I mentioned to a few people that I was going to be interviewing you on a podcast, and I mentioned I was going to be interviewing Phil too, the director of “Lesbian Vampire Killers”, and I was immediately inundated with people saying “Oh, I’d love to get somebody involved in the film industry”. You must get that all the time, get people sending you unsolicited scripts and compositions for music they’ve done. What’s your advice to people like that, do you respond to that? Does anybody have a chance?
Jonathan: It depends what it is. Absolutely, I read everything, that’s all you have to do. After all these years on social media I don’t have to be any more open, but all I would say is target the right person, because the amount of people that send me samples of sh*t music or send me pages that are like gay western set on the moon and stuff like this, and it’s like, “guys, why do you think I’m the person to send it to?”
I know most people just blast it all out to a thousand people, but take the care when you’re writing to someone asking to read your stuff to get their name right and have some vague notion that they actually might genuinely be interested in it.

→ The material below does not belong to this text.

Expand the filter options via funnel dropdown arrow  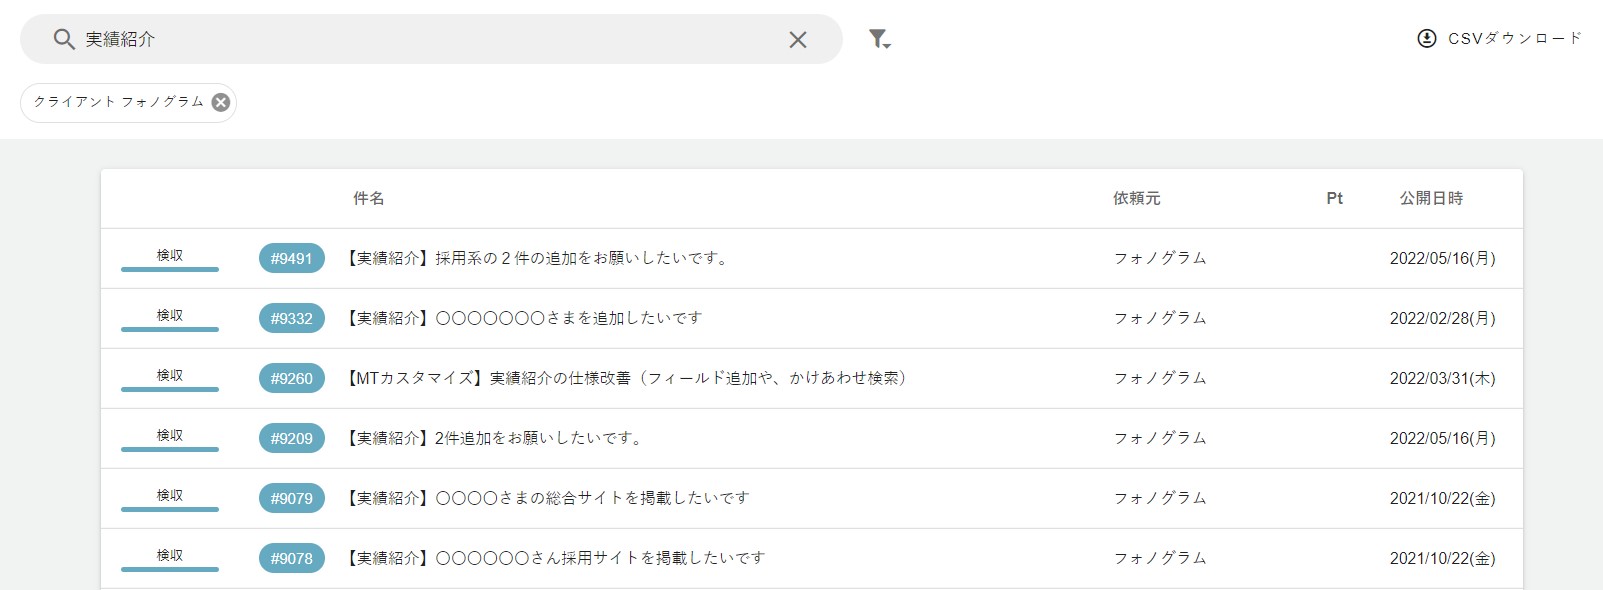886,44
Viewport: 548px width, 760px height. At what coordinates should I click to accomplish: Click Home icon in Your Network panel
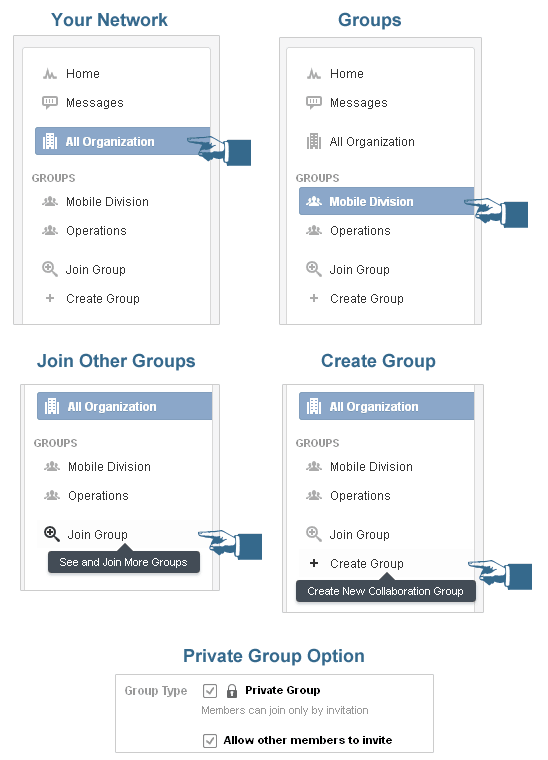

I always say to people “send me a page and I’ll tell you if I want to read the script or if we’ve got something too similar”.
Darren: To save people contacting you via all different types of media that you don’t want, is there a preferred method for people to get in touch with you?
Jonathan: Yeah, just through our website shogunfilms.com, send a message through there.
Darren: Thank you very much Jonathan, it has been an absolute pleasure speaking with you!